Von Theo Geers | 19.01.2019
    07.02.2018 Sachsen, Waldheim: Das Haftgebäude mit dem Seniorentrakt in der JVA Waldheim. Betagte Insassen stellen normale Haftanstalten oft vor Probleme. Aus diesem Grund wurden in Waldheim 65 Haftplätze für Senioren geschaffen. Foto: Jan Woitas/dpa-Zentralbild/dpa | Verwendung weltweit
    Zellen für Straftäter könnten demnächst auch ausreisepflichtige Ausländer aufnehmen (dpa-Zentralbild)
    Tag zwei einer Debatte ist häufig der Tag der Klarstellungen. So auch beim gestern bekannt gewordenen Plan, bei Abschiebungen das Trennungsgebot aufzuheben. Ausreisepflichtige Ausländer könnten danach auch in regulären Gefängnissen untergebracht werden, wenn die Gefahr besteht, dass sie sonst untertauchen und sich ihrer Abschiebung entziehen. Aus Sicht des Innenministeriums gilt es heute ein Missverständnis auszuräumen. Es gehe zwar schon um reguläre Gefängnisse, räumt Staatssekretär Stephan Mayer, CSU, in der "Passauer Neuen Presse" ein, aber natürlich nicht darum, diese Personen in die gleiche Zelle oder den gleichen Trakt mit Straftätern zu sperren. Genau das wäre auch ein klarer Verstoß gegen ein Urteil des Europäischen Gerichtshofes, welches die getrennte Unterbringung gebietet, betont auch Bundesjustizministerin Katarina Barley im Deutschlandfunk:
    "Der deutsche Staat hat Recht anzuwenden und Abschiebehaft und Strafhaft sind zwei unterschiedliche Dinge, was auch richtig ist. Denn wenn man in Strafhaft kommt, hat man ein Urteil, ist man verurteilt worden als Straftäter. Das ist etwas anderes, als wenn man nur in Haft genommen wird, weil man auch tatsächlich am Ende abgeschoben werden können soll. Von daher ist diese klare Trennung zwischen Abschiebehaft und Strafhaft einzuhalten."
    Offen bleibt damit, ob diese Trennung auch dann noch gewährleistet wäre, wenn Straftäter und Ausreisepflichtige zwar getrennt, aber eben in derselben Liegenschaft untergebracht wären.
    Zu wenig Abschiebehaftplätze
    Das Problem ist groß: 230.000 Ausländer müssten eigentlich das Land wieder verlassen. Mehr als die Hälfte von ihnen kann das aber nicht. Diese Menschen werden hierzulande geduldet, weil sie etwa aus humanitären Gründen nicht zurückkehren können. Bleiben rund 100.000 Ausreisepflichtige, die tatsächlich ausreisen müssten und es könnten. Ihnen stehen in ganz Deutschland 420 Abschiebehaftplätze gegenüber. Und so beginnt bereits die Suche nach Kompromissen. Einen solchen skizziert der nordrhein-westfälische Integrationsminister Joachim Stamp im Deutschlandfunk:
    "Fakt ist, dass wir insgesamt mehr Abschiebehaftplätze brauchen, aber da auch eine Differenzierung zwischen denen, die sich einer Abschiebung entziehen und den Gefährdern. Und bei den Gefährdern kann man möglicherweise auch neue Wege gehen."

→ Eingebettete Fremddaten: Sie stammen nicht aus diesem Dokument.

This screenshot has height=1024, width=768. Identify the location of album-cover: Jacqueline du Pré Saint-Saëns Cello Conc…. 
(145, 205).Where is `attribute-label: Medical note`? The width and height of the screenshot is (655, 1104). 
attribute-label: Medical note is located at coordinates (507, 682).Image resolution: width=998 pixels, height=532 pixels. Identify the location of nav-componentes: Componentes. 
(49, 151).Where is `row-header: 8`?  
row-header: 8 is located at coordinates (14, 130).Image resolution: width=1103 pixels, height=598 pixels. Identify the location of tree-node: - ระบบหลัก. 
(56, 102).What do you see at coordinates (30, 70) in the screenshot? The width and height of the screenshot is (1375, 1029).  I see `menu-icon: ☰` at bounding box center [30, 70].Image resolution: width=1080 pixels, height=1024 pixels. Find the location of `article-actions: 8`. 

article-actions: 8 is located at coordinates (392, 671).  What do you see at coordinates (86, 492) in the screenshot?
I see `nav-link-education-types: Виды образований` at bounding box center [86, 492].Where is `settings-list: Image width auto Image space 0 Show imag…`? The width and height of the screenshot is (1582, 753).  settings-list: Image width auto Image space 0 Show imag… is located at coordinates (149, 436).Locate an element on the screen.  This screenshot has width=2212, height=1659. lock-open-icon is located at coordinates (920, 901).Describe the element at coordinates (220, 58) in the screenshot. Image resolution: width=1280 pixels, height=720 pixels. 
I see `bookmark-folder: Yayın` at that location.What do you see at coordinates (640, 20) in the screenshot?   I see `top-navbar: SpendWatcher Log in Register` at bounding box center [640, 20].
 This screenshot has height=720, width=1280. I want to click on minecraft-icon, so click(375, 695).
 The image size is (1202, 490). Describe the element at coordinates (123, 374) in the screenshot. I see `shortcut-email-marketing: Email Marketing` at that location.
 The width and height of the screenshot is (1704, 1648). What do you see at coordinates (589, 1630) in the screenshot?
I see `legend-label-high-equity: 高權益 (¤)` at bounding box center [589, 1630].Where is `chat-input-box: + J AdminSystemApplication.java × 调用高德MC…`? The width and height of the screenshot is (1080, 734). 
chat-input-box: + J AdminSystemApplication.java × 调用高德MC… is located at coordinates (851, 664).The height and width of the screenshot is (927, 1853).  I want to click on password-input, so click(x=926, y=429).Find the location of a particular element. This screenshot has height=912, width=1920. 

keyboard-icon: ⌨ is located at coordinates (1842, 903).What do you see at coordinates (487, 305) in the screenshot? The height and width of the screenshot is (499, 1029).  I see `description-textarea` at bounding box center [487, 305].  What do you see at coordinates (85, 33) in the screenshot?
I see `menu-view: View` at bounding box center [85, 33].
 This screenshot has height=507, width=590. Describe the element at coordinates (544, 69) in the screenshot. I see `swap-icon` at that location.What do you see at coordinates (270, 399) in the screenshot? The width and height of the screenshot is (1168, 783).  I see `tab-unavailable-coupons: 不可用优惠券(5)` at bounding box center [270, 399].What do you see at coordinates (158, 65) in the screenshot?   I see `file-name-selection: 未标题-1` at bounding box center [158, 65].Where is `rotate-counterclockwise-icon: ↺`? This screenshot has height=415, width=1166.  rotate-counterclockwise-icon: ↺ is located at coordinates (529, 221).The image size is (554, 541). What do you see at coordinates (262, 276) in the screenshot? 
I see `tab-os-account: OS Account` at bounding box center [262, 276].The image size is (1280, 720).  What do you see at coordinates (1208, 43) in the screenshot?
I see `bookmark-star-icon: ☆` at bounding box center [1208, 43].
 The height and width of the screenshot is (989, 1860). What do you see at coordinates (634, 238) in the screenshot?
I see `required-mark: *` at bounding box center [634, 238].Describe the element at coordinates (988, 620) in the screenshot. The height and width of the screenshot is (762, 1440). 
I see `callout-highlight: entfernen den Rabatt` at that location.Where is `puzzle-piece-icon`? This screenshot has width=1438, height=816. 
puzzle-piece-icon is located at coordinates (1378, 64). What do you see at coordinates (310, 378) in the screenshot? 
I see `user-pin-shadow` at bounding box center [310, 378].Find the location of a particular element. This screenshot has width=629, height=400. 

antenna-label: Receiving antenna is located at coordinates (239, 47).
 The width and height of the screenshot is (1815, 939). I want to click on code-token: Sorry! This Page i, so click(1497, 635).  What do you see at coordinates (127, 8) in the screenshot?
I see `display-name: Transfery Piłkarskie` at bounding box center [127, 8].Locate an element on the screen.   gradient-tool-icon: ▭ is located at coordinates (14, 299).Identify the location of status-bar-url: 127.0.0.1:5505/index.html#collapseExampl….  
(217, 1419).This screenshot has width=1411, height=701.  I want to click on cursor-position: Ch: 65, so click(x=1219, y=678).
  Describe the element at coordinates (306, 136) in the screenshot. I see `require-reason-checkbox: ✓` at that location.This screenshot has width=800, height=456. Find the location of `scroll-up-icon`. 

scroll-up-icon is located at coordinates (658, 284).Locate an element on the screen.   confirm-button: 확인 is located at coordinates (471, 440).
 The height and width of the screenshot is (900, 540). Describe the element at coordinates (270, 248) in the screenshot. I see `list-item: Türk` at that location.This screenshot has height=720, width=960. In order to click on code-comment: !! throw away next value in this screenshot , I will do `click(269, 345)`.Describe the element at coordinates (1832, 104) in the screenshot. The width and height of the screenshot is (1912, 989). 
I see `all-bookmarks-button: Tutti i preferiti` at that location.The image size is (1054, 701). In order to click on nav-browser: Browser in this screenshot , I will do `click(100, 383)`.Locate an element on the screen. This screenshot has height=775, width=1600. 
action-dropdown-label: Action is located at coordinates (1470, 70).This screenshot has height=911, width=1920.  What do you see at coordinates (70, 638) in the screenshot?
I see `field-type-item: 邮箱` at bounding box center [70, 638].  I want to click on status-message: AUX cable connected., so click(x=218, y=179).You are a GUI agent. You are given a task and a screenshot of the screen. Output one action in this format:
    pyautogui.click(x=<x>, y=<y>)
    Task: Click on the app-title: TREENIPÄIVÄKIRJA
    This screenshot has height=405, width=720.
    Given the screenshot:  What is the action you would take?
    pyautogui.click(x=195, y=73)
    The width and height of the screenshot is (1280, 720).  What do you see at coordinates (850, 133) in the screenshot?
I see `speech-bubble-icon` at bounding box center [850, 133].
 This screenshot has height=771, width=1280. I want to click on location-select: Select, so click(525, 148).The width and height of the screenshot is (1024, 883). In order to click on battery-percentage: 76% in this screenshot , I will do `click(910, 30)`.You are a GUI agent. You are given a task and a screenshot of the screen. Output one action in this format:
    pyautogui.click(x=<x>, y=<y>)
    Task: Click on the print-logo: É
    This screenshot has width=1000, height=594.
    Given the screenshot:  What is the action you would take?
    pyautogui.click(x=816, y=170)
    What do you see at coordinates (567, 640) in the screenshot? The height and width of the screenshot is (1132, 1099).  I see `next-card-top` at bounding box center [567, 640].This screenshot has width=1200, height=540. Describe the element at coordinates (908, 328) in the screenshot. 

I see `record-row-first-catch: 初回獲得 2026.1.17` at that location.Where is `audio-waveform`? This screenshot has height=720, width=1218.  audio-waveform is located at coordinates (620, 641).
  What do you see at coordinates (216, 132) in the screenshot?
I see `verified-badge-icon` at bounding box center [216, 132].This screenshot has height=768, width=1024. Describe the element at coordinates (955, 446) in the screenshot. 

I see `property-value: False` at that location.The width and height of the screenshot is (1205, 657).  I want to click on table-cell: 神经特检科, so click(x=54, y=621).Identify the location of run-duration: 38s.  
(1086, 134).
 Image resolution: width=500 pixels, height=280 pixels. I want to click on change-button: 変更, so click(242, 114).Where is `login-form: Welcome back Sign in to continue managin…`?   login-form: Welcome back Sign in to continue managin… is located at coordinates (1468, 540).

    Über solche Sonderregeln für Gefährder müssten Bund und Länder verhandeln - ebenso wie über das zweite ausländerpolitische Vorhaben der Koalition, Algerien, Marokko, Tunesien und Georgien zu sicheren Herkunftsstaaten zu erklären. Gestern hat dies der Bundestag beschlossen, in Kraft treten kann das Gesetz aber nur, wenn die Länder im Bundesrat zustimmen.
    Wachsender Druck
    Damit wächst der Druck auf die in zahlreichen Ländern mitregierenden Grünen, ihren Widerstand gegen dieses Gesetz aufzugeben. Doch danach sieht es derzeit nicht aus, erklärt Britta Haßelmann, die parlamentarische Geschäftsführerin der Grünen-Fraktion im Bundestag, ebenfalls im Deutschlandfunk:
    "Ich weiß noch nicht, wie die grünen Länder mit Regierungsbetreilugnen sich verhalten werden. Mein Informationsstand ist der, dass in der Mehrheit eine Ablehnung erfolgt, aber das wird in den Kabinetten zu diskutieren sein. Die breite Mehrheit der Grünen lehnt dieses Instrument der sicheren Herkunftsstaaten ab."
    Die anderen Parteien versprechen sich davon schnellere Abschiebungen in den Fällen, in denen ein Asylantrag von Bürgern aus diesen Ländern unbegründet ist. Das sei bei 97 bis 98 Prozent der Fälle der Fall, sagt NRW-Integrationsminister Joachim Stamp, FDP. Er setzt auf Gespräche mit den Grünen, um für die restlichen zwei bis drei Prozent der Schutzsuchenden aus diesen Ländern eine befriedigende Lösung zu finden. Schließlich gehe es darum, das Thema Zuwanderung in der Bevölkerung zu befrieden.